When it comes to connecting your TV or monitor to your DVD player or gaming console, it’s important to understand the different types of connectors available. One common type of connector is the RCA cable, which is sometimes called a composite cable. This cable has three connectors – red, white, and yellow – and is often used to transmit audio and video signals.
Another type of cable is the component video cable, which also has three connectors but is colored differently – red, blue, and green. It’s important to note that while the colors may be similar, the signals they carry are not the same.
The green connector, also known as Y, carries the luminance signal, while the red connector (Pr) carries the red deviation from the luminance and the blue connector (Pb) carries the blue deviation from the luminance. When all three component video cables are plugged in correctly, the colors on the TV look normal.
It’s worth noting that if you don’t have any component video cables, you can still use composite video cables instead. However, you’ll need to make sure you’re plugging them into the correct connectors. For example, use red for red, white for blue, and yellow for green.
If you unplug both the color cables and leave only the luminance cable connected, the TV goes grayscale. If you plug in Pb but not Pr, or Pr but not Pb, you’ll see deviations in the colors on your screen.
Additionally, if you touch the end of the color cables, it makes faint colored horizontal lines come up across the grayscale image. If you touch Pr, the lines are red and cyan, while if you touch Pb, the lines are blue and yellow.

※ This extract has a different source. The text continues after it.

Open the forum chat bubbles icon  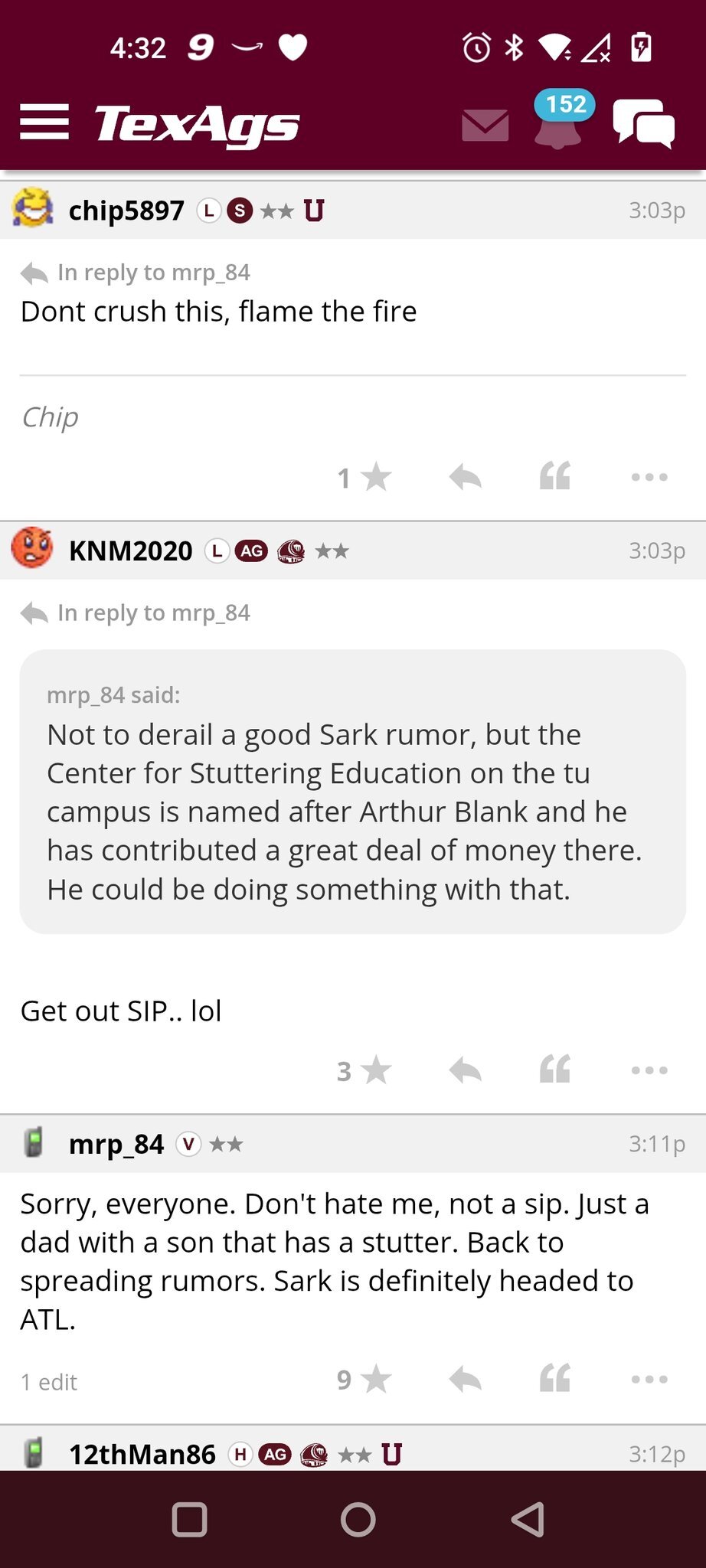(643, 124)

What happens if you plug the color cables in the wrong way round? Blue turns red and red turns blue, while green stays green. If you unplug the luminance cable but leave the color cables plugged in, the TV says ‘No Signal’.

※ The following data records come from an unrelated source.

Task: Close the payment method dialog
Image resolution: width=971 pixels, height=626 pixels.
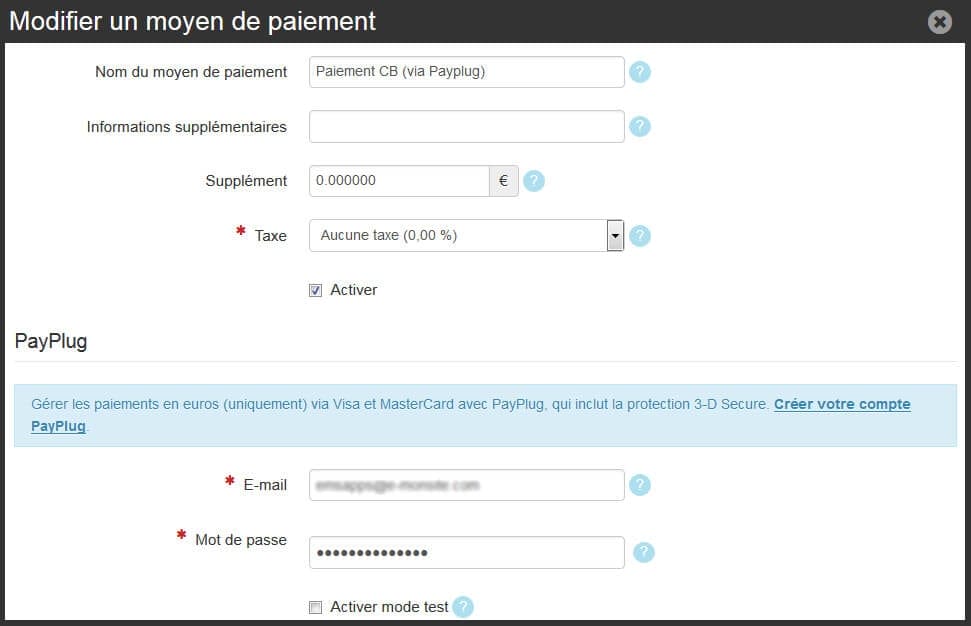Action: [939, 21]
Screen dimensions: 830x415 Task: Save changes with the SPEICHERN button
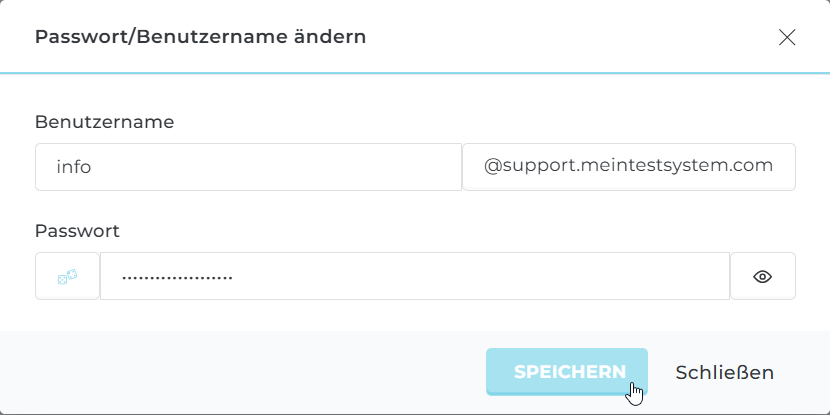(x=567, y=372)
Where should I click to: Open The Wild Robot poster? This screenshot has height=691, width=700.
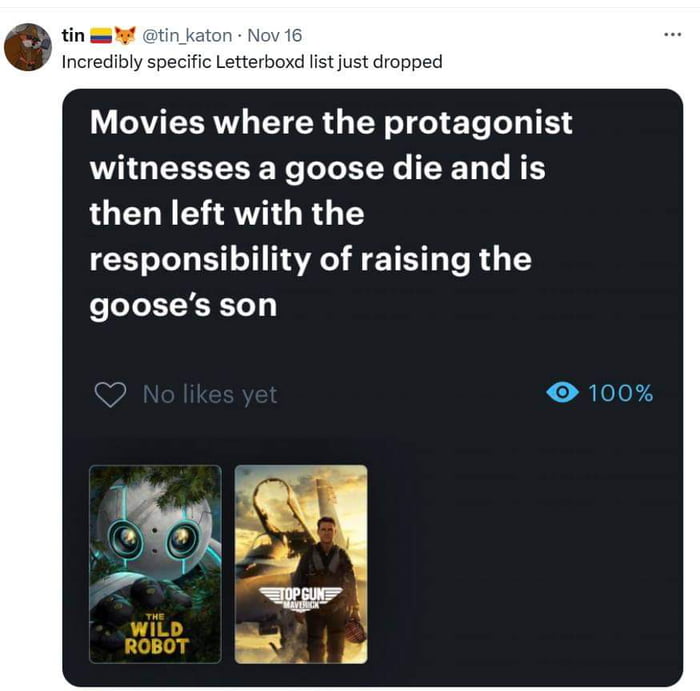tap(155, 564)
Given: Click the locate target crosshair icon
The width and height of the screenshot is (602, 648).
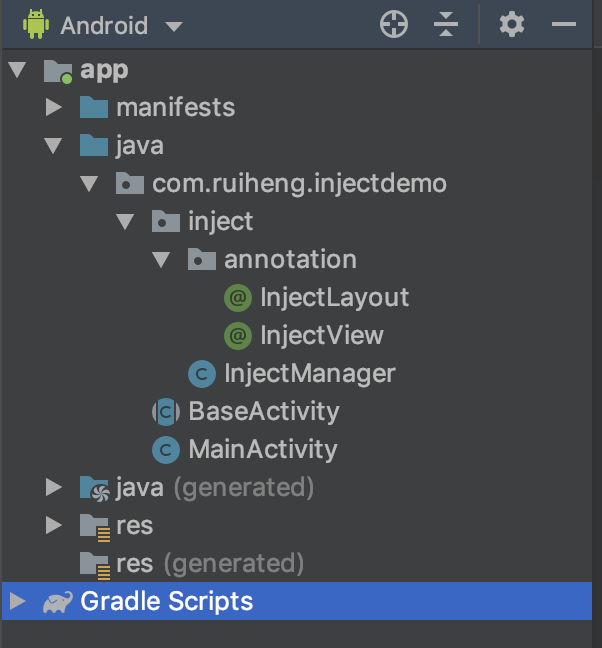Looking at the screenshot, I should point(395,25).
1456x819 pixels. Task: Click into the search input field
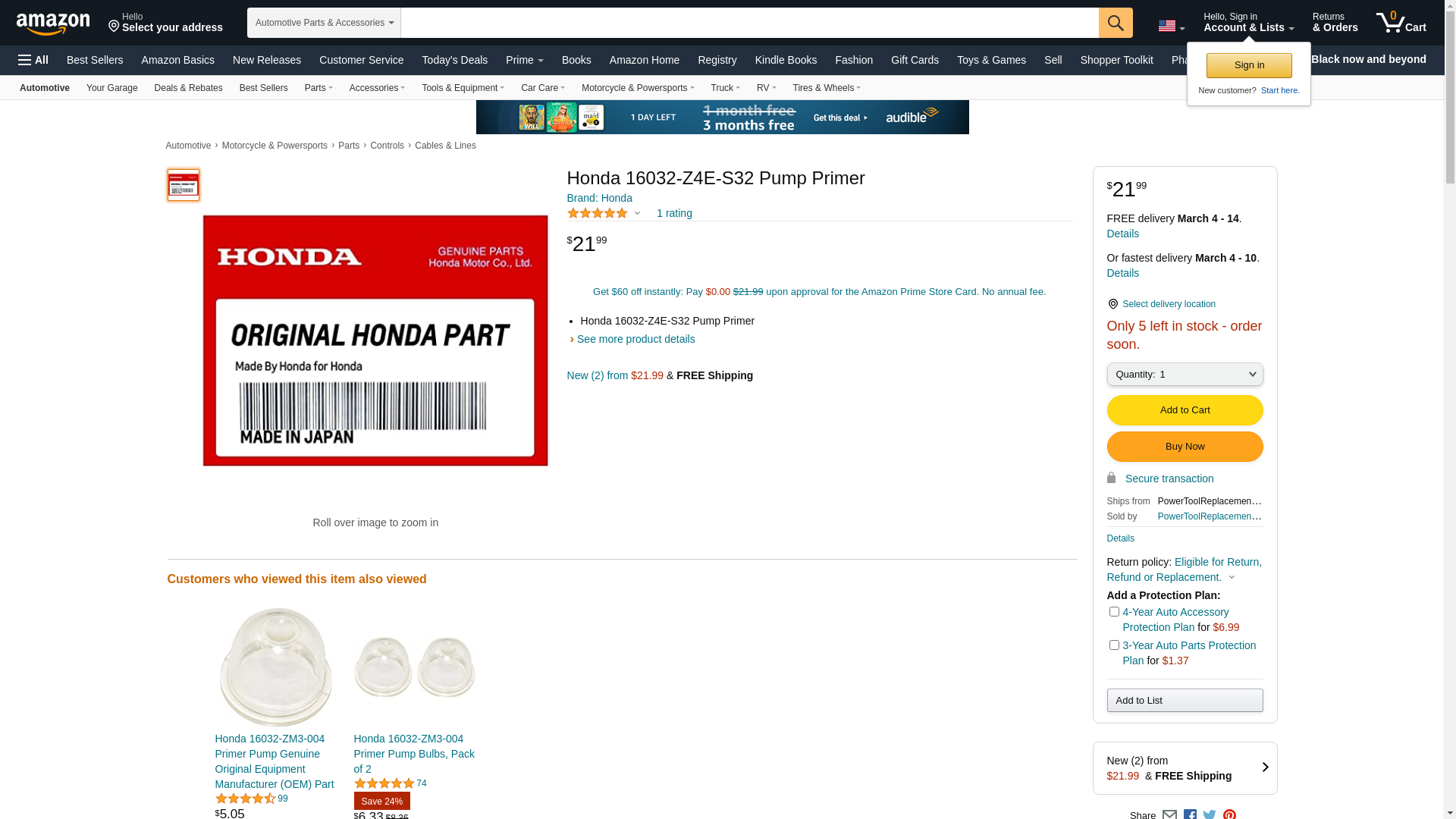tap(749, 23)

It’s important to make sure that you don’t plug the luminance cable into one of the color ports. If you do, the TV says ‘Mode Not Supported’. Similarly, if you plug the color cables into the luminance port while the luminance cable is plugged into the composite video port, you’ll see some strange results.
Finally, if you plug the color cables into the audio ports while the luminance cable is plugged into the correct port, you won’t see anything while in the menu because there is no audio. However, if you switch to live TV which has audio, there are colorful horizontal lines across the grayscale image.
In conclusion, understanding the different connectors and making sure you’re plugging them in correctly can make a big difference in the quality of the audio and video signals you receive.